Task statement. Copy all of the records exactly.

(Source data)

━━━━━━━━━━━━━━━━

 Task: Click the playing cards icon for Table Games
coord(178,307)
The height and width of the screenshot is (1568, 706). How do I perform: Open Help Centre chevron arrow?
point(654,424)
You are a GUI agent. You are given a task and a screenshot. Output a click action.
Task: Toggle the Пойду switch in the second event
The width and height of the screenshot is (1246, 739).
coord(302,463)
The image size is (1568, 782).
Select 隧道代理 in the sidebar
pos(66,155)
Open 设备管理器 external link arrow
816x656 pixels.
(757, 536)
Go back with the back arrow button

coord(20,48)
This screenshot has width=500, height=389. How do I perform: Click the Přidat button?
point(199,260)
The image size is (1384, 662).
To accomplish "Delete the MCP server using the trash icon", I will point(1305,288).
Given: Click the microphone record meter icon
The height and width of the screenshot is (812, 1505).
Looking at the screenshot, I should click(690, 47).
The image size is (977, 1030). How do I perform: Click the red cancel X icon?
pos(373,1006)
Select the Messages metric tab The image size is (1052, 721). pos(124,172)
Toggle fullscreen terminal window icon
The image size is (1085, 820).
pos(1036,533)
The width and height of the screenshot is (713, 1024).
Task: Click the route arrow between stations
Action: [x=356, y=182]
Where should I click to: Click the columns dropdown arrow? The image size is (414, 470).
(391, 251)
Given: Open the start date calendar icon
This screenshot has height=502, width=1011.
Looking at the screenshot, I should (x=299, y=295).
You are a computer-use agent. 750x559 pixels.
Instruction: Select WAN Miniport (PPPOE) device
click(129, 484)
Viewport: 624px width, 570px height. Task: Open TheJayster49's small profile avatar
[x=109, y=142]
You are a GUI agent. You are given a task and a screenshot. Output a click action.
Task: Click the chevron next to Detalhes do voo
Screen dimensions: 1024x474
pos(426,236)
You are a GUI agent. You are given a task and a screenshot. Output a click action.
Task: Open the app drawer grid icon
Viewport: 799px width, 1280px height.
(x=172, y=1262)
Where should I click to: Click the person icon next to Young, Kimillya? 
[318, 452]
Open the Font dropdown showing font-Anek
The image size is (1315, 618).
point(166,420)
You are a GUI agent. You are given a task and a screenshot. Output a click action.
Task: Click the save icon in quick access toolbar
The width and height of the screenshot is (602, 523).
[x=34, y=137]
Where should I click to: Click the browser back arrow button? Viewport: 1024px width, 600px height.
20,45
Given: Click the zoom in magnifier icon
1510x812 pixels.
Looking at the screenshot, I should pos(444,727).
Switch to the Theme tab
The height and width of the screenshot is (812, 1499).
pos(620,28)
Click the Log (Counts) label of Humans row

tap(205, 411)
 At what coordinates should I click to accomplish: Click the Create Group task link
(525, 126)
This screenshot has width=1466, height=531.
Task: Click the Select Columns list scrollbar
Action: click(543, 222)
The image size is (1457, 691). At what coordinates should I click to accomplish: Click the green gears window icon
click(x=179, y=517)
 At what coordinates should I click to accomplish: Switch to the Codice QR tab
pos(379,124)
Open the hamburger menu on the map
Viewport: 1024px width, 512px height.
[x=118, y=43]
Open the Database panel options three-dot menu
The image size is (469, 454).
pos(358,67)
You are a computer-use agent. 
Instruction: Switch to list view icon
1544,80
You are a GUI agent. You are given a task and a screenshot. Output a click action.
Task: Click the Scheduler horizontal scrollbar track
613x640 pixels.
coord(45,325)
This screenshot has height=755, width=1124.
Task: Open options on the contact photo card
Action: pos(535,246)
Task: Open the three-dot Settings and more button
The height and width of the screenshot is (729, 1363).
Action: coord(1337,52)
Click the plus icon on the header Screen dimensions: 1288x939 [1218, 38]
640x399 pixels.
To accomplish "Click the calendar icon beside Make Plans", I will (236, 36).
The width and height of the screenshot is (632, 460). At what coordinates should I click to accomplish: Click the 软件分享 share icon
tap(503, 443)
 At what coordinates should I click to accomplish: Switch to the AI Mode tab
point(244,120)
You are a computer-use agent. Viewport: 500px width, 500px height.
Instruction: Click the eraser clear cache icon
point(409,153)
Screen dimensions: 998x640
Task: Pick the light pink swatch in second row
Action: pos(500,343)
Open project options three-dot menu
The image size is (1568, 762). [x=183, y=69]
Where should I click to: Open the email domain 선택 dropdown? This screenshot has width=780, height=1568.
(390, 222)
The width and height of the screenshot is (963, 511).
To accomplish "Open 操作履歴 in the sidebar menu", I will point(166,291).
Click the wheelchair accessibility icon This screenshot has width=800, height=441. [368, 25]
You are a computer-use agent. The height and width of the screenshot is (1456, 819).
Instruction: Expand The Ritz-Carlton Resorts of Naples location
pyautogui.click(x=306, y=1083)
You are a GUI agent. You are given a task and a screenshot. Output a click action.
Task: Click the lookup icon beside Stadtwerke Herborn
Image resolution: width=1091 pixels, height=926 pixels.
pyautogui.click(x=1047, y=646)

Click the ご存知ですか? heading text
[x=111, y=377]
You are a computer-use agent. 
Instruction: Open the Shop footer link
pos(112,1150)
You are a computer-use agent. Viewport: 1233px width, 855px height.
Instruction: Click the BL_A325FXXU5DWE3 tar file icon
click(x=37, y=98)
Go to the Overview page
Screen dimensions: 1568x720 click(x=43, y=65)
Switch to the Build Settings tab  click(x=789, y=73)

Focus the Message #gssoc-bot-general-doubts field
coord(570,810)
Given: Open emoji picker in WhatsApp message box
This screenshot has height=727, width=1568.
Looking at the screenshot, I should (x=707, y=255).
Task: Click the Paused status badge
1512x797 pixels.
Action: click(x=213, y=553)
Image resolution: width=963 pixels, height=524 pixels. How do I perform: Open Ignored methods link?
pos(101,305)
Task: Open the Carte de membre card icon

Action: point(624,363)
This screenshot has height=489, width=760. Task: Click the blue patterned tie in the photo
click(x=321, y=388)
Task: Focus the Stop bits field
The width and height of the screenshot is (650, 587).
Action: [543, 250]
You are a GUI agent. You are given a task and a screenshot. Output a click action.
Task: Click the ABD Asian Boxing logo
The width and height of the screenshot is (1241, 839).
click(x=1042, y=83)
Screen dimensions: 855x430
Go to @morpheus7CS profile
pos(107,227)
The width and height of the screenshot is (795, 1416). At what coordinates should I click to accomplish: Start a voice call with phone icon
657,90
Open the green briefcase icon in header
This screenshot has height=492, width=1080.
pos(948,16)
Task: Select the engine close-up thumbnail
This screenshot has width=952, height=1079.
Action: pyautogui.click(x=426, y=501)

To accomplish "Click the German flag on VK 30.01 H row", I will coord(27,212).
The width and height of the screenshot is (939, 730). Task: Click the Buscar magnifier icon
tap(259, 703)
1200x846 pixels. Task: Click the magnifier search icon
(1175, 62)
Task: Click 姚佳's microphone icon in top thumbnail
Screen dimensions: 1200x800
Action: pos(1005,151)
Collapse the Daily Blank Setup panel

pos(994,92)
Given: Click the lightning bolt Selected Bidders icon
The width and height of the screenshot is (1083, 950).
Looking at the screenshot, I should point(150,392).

━━━━━━━━━━━━━━━━

Result of the exercise.
 Task: Click the playing cards icon for Table Games
coord(178,307)
The height and width of the screenshot is (1568, 706). How do I perform: Open Help Centre chevron arrow?
point(654,424)
You are a GUI agent. You are given a task and a screenshot. Output a click action.
Task: Toggle the Пойду switch in the second event
The width and height of the screenshot is (1246, 739).
coord(302,463)
The image size is (1568, 782).
Select 隧道代理 in the sidebar
pos(66,155)
Open 设备管理器 external link arrow
816x656 pixels.
(757, 536)
Go back with the back arrow button

coord(20,48)
This screenshot has width=500, height=389. How do I perform: Click the Přidat button?
point(199,260)
The image size is (1384, 662).
To accomplish "Delete the MCP server using the trash icon", I will point(1305,288).
Given: Click the microphone record meter icon
The height and width of the screenshot is (812, 1505).
Looking at the screenshot, I should click(690, 47).
The image size is (977, 1030). How do I perform: Click the red cancel X icon?
pos(373,1006)
Select the Messages metric tab The image size is (1052, 721). pos(124,172)
Toggle fullscreen terminal window icon
The image size is (1085, 820).
pos(1036,533)
The width and height of the screenshot is (713, 1024).
Task: Click the route arrow between stations
Action: [x=356, y=182]
Where should I click to: Click the columns dropdown arrow? The image size is (414, 470).
(391, 251)
Given: Open the start date calendar icon
This screenshot has height=502, width=1011.
Looking at the screenshot, I should (x=299, y=295).
You are a computer-use agent. 750x559 pixels.
Instruction: Select WAN Miniport (PPPOE) device
click(129, 484)
Viewport: 624px width, 570px height. Task: Open TheJayster49's small profile avatar
[x=109, y=142]
You are a GUI agent. You are given a task and a screenshot. Output a click action.
Task: Click the chevron next to Detalhes do voo
Screen dimensions: 1024x474
pos(426,236)
You are a GUI agent. You are given a task and a screenshot. Output a click action.
Task: Open the app drawer grid icon
Viewport: 799px width, 1280px height.
(x=172, y=1262)
Where should I click to: Click the person icon next to Young, Kimillya? 
[318, 452]
Open the Font dropdown showing font-Anek
The image size is (1315, 618).
point(166,420)
You are a GUI agent. You are given a task and a screenshot. Output a click action.
Task: Click the save icon in quick access toolbar
The width and height of the screenshot is (602, 523).
[x=34, y=137]
Where should I click to: Click the browser back arrow button? Viewport: 1024px width, 600px height.
20,45
Given: Click the zoom in magnifier icon
1510x812 pixels.
Looking at the screenshot, I should pos(444,727).
Switch to the Theme tab
The height and width of the screenshot is (812, 1499).
pos(620,28)
Click the Log (Counts) label of Humans row

tap(205, 411)
 At what coordinates should I click to accomplish: Click the Create Group task link
(525, 126)
This screenshot has width=1466, height=531.
Task: Click the Select Columns list scrollbar
Action: click(543, 222)
The image size is (1457, 691). At what coordinates should I click to accomplish: Click the green gears window icon
click(x=179, y=517)
 At what coordinates should I click to accomplish: Switch to the Codice QR tab
pos(379,124)
Open the hamburger menu on the map
Viewport: 1024px width, 512px height.
[x=118, y=43]
Open the Database panel options three-dot menu
The image size is (469, 454).
pos(358,67)
You are a computer-use agent. 
Instruction: Switch to list view icon
1544,80
You are a GUI agent. You are given a task and a screenshot. Output a click action.
Task: Click the Scheduler horizontal scrollbar track
613x640 pixels.
coord(45,325)
This screenshot has height=755, width=1124.
Task: Open options on the contact photo card
Action: pos(535,246)
Task: Open the three-dot Settings and more button
The height and width of the screenshot is (729, 1363).
Action: coord(1337,52)
Click the plus icon on the header Screen dimensions: 1288x939 [1218, 38]
640x399 pixels.
To accomplish "Click the calendar icon beside Make Plans", I will (236, 36).
The width and height of the screenshot is (632, 460). At what coordinates should I click to accomplish: Click the 软件分享 share icon
tap(503, 443)
 At what coordinates should I click to accomplish: Switch to the AI Mode tab
point(244,120)
You are a computer-use agent. Viewport: 500px width, 500px height.
Instruction: Click the eraser clear cache icon
point(409,153)
Screen dimensions: 998x640
Task: Pick the light pink swatch in second row
Action: pos(500,343)
Open project options three-dot menu
The image size is (1568, 762). [x=183, y=69]
Where should I click to: Open the email domain 선택 dropdown? This screenshot has width=780, height=1568.
(390, 222)
The width and height of the screenshot is (963, 511).
To accomplish "Open 操作履歴 in the sidebar menu", I will point(166,291).
Click the wheelchair accessibility icon This screenshot has width=800, height=441. [368, 25]
You are a computer-use agent. The height and width of the screenshot is (1456, 819).
Instruction: Expand The Ritz-Carlton Resorts of Naples location
pyautogui.click(x=306, y=1083)
You are a GUI agent. You are given a task and a screenshot. Output a click action.
Task: Click the lookup icon beside Stadtwerke Herborn
Image resolution: width=1091 pixels, height=926 pixels.
pyautogui.click(x=1047, y=646)

Click the ご存知ですか? heading text
[x=111, y=377]
You are a computer-use agent. 
Instruction: Open the Shop footer link
pos(112,1150)
You are a computer-use agent. Viewport: 1233px width, 855px height.
Instruction: Click the BL_A325FXXU5DWE3 tar file icon
click(x=37, y=98)
Go to the Overview page
Screen dimensions: 1568x720 click(x=43, y=65)
Switch to the Build Settings tab  click(x=789, y=73)

Focus the Message #gssoc-bot-general-doubts field
coord(570,810)
Given: Open emoji picker in WhatsApp message box
This screenshot has height=727, width=1568.
Looking at the screenshot, I should (x=707, y=255).
Task: Click the Paused status badge
1512x797 pixels.
Action: click(x=213, y=553)
Image resolution: width=963 pixels, height=524 pixels. How do I perform: Open Ignored methods link?
pos(101,305)
Task: Open the Carte de membre card icon

Action: point(624,363)
This screenshot has height=489, width=760. Task: Click the blue patterned tie in the photo
click(x=321, y=388)
Task: Focus the Stop bits field
The width and height of the screenshot is (650, 587).
Action: [543, 250]
You are a GUI agent. You are given a task and a screenshot. Output a click action.
Task: Click the ABD Asian Boxing logo
The width and height of the screenshot is (1241, 839).
click(x=1042, y=83)
Screen dimensions: 855x430
Go to @morpheus7CS profile
pos(107,227)
The width and height of the screenshot is (795, 1416). At what coordinates should I click to accomplish: Start a voice call with phone icon
657,90
Open the green briefcase icon in header
This screenshot has height=492, width=1080.
pos(948,16)
Task: Select the engine close-up thumbnail
This screenshot has width=952, height=1079.
Action: pyautogui.click(x=426, y=501)

To accomplish "Click the German flag on VK 30.01 H row", I will coord(27,212).
The width and height of the screenshot is (939, 730). Task: Click the Buscar magnifier icon
tap(259, 703)
1200x846 pixels. Task: Click the magnifier search icon
(1175, 62)
Task: Click 姚佳's microphone icon in top thumbnail
Screen dimensions: 1200x800
Action: pos(1005,151)
Collapse the Daily Blank Setup panel

pos(994,92)
Given: Click the lightning bolt Selected Bidders icon
The width and height of the screenshot is (1083, 950).
Looking at the screenshot, I should point(150,392).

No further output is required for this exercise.